Kirmuss Audio KA-RC-1: $1075 $$$ ★
Charles Kirmuss bases his KA-RC-1 record-cleaning machine on a standard-issue Chinese-made cavitation (ultrasonic bath) cleaner, adding to it an original-design record-spinning apparatus that MF found to be "very good." The Kirmuss cleaning regimen requires each record to undergo multiple ultrasonic baths, alternated with multiple scrubbings with a goat-hair applicator brush and a reportedly anti-fungal surfactant, followed with a manual drying with a microfiber cloth; a "polishing" with a parastatic brush; and another, lighter round with the surfactant and goat-hair brush. MF found the Kirmuss approach worthwhile for records requiring a full restoration and considered the KA-RC-1 "reasonably priced," but he's sticking with his Audiodesksysteme and Loricraft machines for routine cleaning. (Vol.42 No.6 WWW)

LAST Power Cleaner for LPs: $49 per 3/4-oz bottle, with applicators
This small bottle of Freon-free cleaner is enough to treat 75 LPs. JE found just three drops sufficient to remove dirt, dust, and grime from garage-sale records, though he discovered that a subsequent wash with his VPI HW-17 was still required to reduce groove noise to acceptable levels. "A worthwhile companion to LAST's wonderful Record Preservative." (Vol.17 No.5)

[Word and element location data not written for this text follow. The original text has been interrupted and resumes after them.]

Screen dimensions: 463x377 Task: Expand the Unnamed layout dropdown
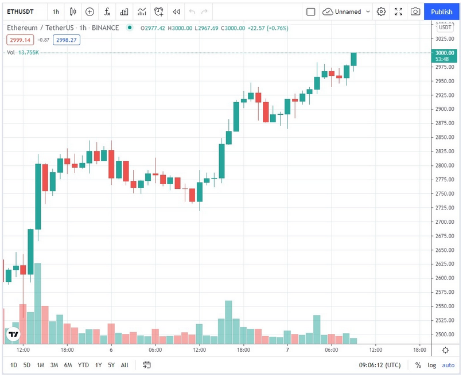click(368, 11)
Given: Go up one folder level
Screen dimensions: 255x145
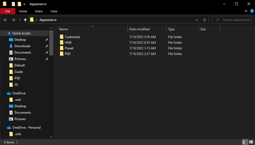Looking at the screenshot, I should (25, 20).
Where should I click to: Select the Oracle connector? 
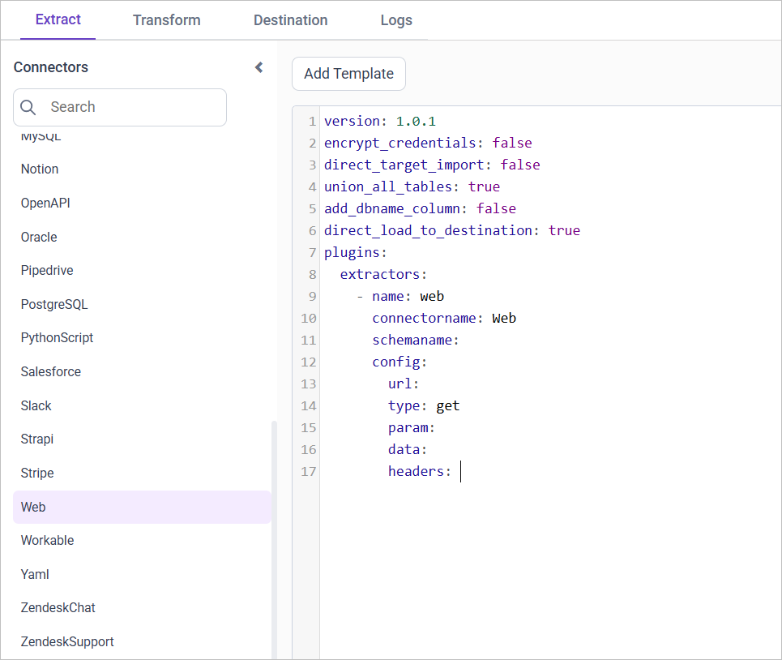click(38, 237)
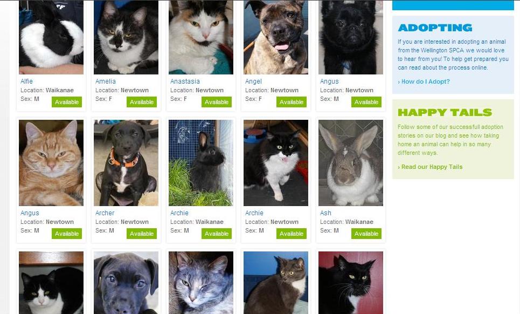Screen dimensions: 520x314
Task: Open the black dog Angus photo
Action: click(351, 37)
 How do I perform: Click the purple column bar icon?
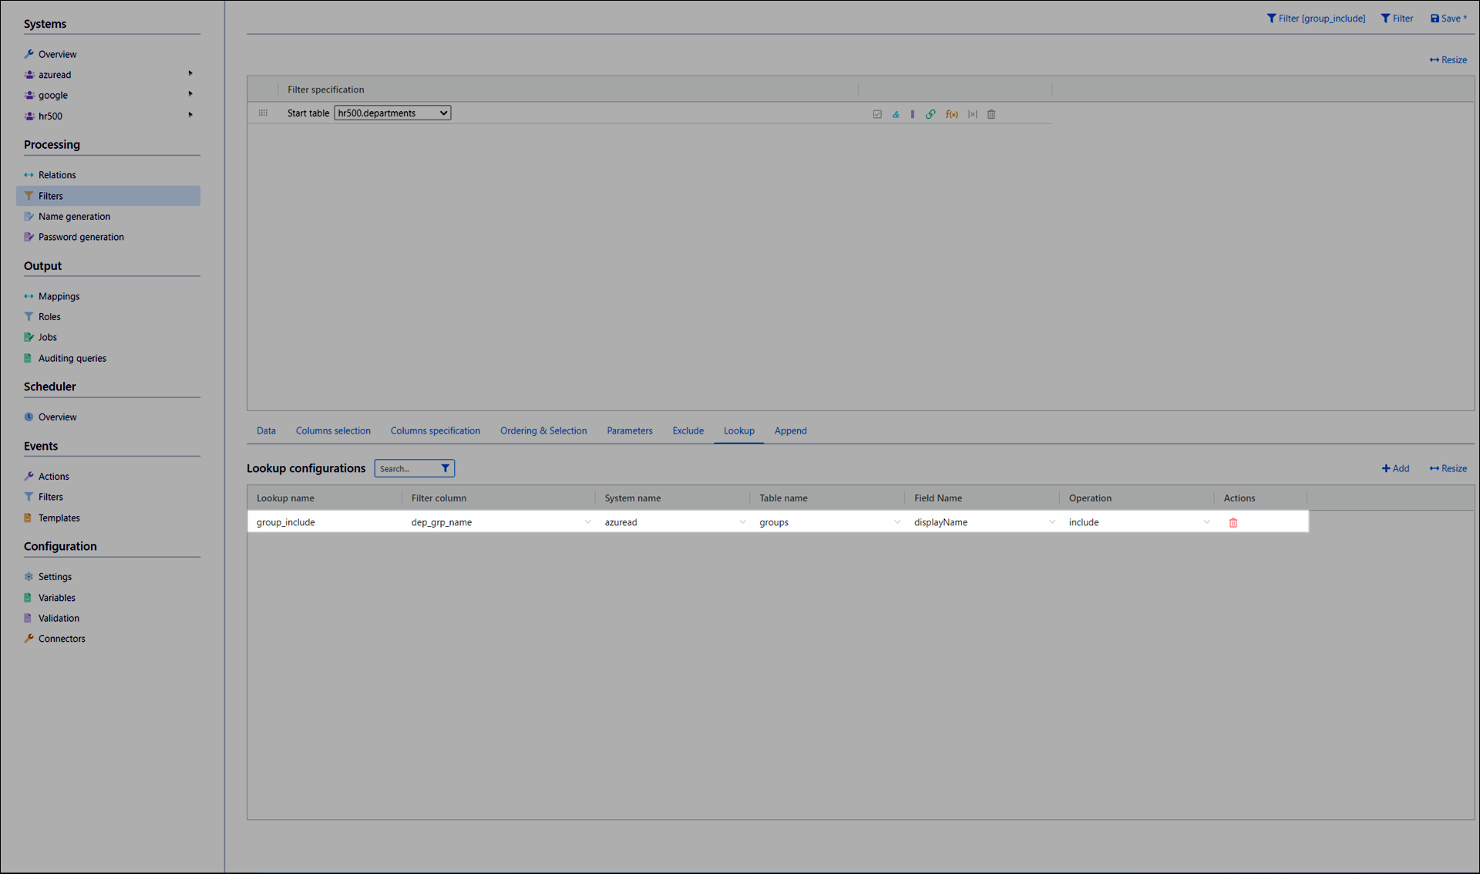[913, 114]
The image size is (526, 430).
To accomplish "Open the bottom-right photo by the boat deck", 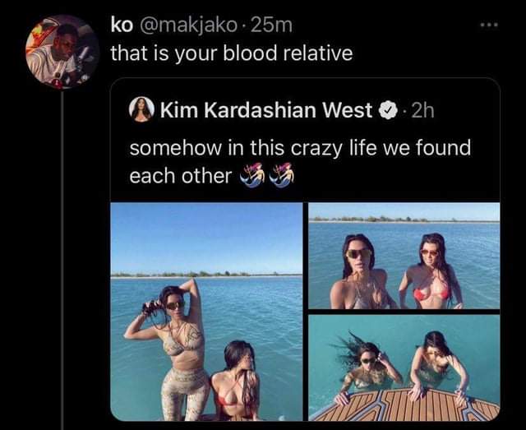I will [404, 368].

LAST Record Preservative, with applicators: $55/2-oz bottle
Significantly improves the sound of even new records, and is claimed to make them last longer. "I unhesitatingly recommend LAST Record Preservative," said Mikey, whose records sound as quiet now as they did when he first started using the treatment, over 25 years ago. AD is not a fan, however, though he does admit that LAST, if used correctly, does no harm. $185/8oz, $350/16oz. (Vol.5 No.3, Vol.30 No.10)

LAST STYLAST Stylus Treatment: $40 per ¼-oz bottle
Stylus treatment designed to reduce friction between groove and phono cartridge. Some manufacturers caution against it, claiming it migrates up the cantilever and attracts dust, thus clogging the armature. One reader suggests applying treatment to brush rather than stylus, which would reduce the possibility of over-applying. MF has found STYLAST effective, but expresses concern over possible cartridge damage. (Vol.18 No.12)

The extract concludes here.